Fox News was "stunned" about Jeter and Carlson, but is apparently unconcerned about Morris. In 2008, questions were raised about Morris promoting the National Republican Trust PAC, which has paid him at least $24,000. Fox News offered no response to a reporter's inquiry, instead deferring questions to Morris.
Unfortunately, while Fox News may have some of the most prominent conflict-of-interest disclosure problems on television, concern shouldn't be limited just to them. Media Matters has regularly called out non-Fox News outlets for similar failures, and the Times article noting the Fox & Friends conflict also reported on disclosure failures by NBC's Today.

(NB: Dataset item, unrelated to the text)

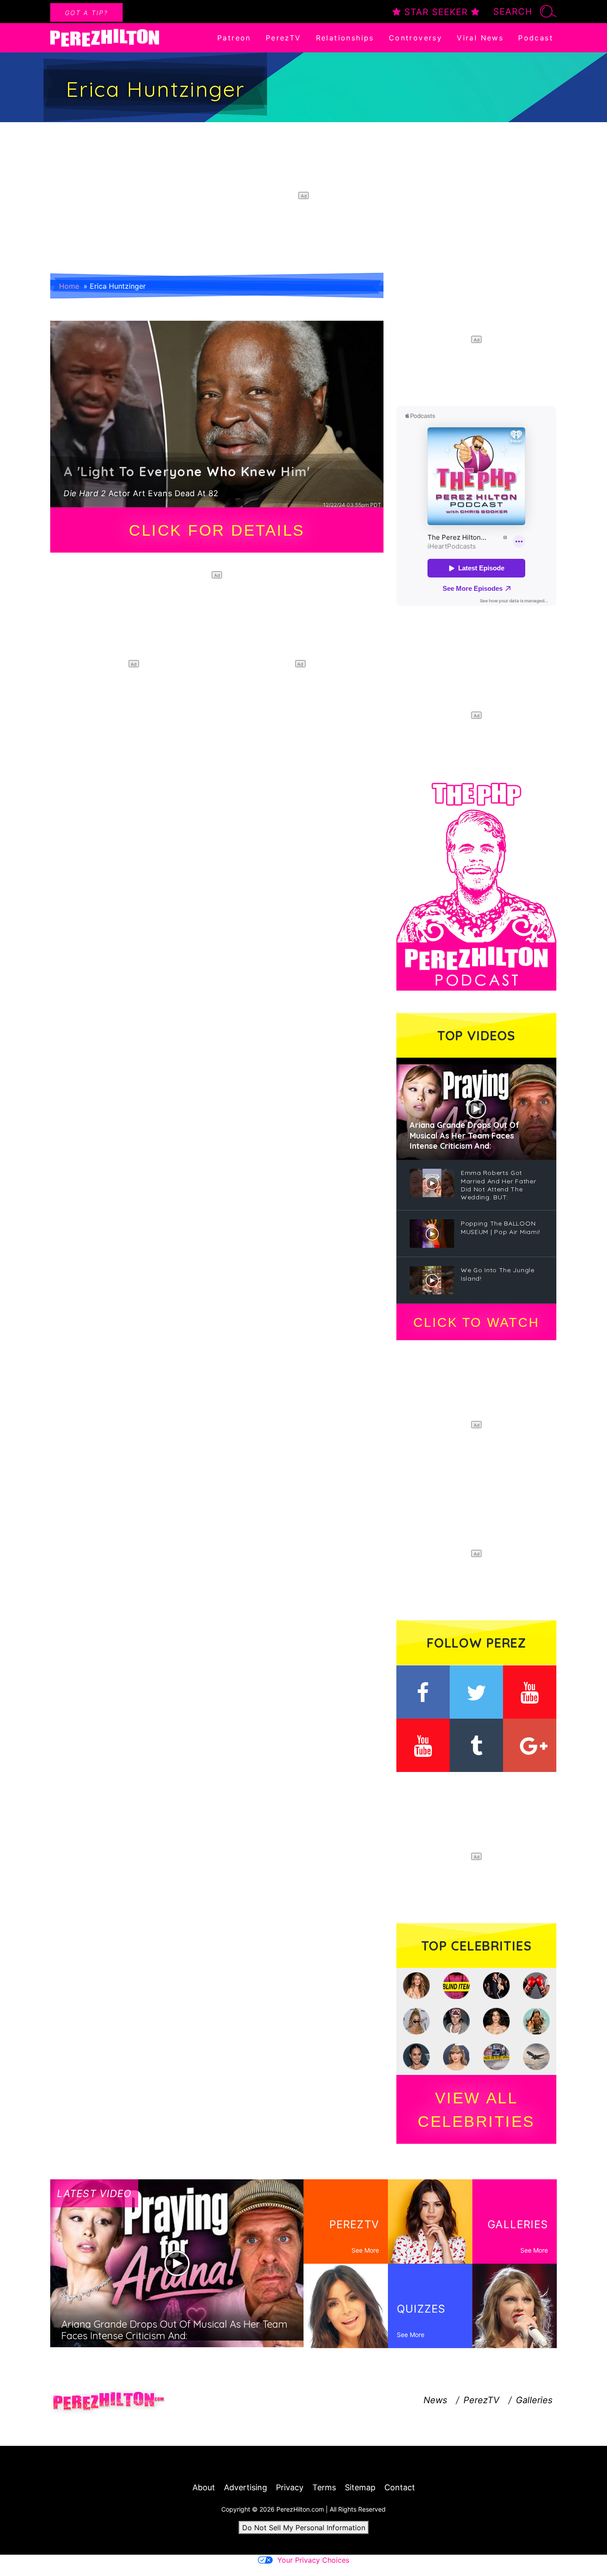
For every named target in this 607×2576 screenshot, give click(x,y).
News (435, 2400)
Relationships (345, 37)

In February, The Nation found that since 2007, "at least seventy-five registered lobbyists, public relations representatives and corporate officials -- people paid by companies and trade groups to manage their public image and promote their financial and political interests -- have appeared on MSNBC, Fox News, CNN, CNBC and Fox Business Network with no disclosure of the corporate interests that had paid them."